Although the letter draft in question is undated, from the contextual evidence it can be certainly dated between September 15 and 20, 1857, and I believe it was written either on the nineteenth or twentieth. Charlotte reported to her sister, “Capt Vanfleet attended our meeting last Sunday,” and then referred to speeches given by John Taylor and Brigham Young on the same occasion. Capt. Stewart Van Vliet, an old friend to the Mormons, arrived in Salt Lake City on September 8, 1857, bearing a letter from Gen. William S. Harney, ordering the Mormons to supply, by purchase, the Army troops who were on their way to the territory. On the tenth, Van Vliet requested of Young to see the “domestic workings of the ‘Peculiar Institution’” of polygamy, so Young took him to the Lion and Beehive Houses, and introduced the captain to “his numerous family of wives and children.” It is likely that both Augusta and Charlotte were there to meet the captain.[iv] Then on Sunday, September 13, Van Vliet was courteously asked to speak to the gathered Saints at the Bowery during their worship services. John Taylor and Brigham Young also spoke immediately thereafter. Given that Charlotte noted these three men spoke “last Sunday”, the latest she could have written this draft was therefore the following Sunday, September 20.
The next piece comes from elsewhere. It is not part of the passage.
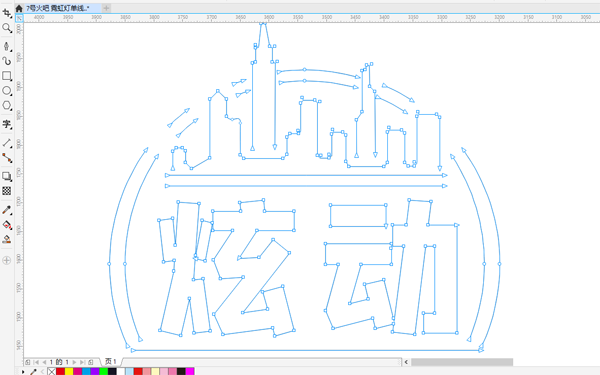Choose the Polygon tool
The width and height of the screenshot is (600, 375).
7,106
Having settled the general dating of the letter, here is a transcription in full (with the most pertinent section in bold):

My precious Sister Mary Lizza,

I have at length commenced a letter for you, and while I write I Sincerely pray that your dear hands (and yours only <none others>) may open this letter. My thoughts throng so rappidly towards you all that it is with difficulty I can express <any of> them clearly. But first I must try to tell you of the unbounded love I feel. as I ever have felt for you and also your little chereb’s,[v] And daily, I pray that the Lord will hasten the time when I may behold them, with my own beloved Brother<s> and Sisters. Oh Mary Lizza dear Sister how is it with you, are you happy? I have so many questions to ask. but when can they ever be answered we hail a letter from home with such joy, and think it the greatest boon granted to mortals. The government in its infinite wisdom has seen fit to stop the Eastern Mail, so we are dependent on individuals for transportation of letters on West route.[vi]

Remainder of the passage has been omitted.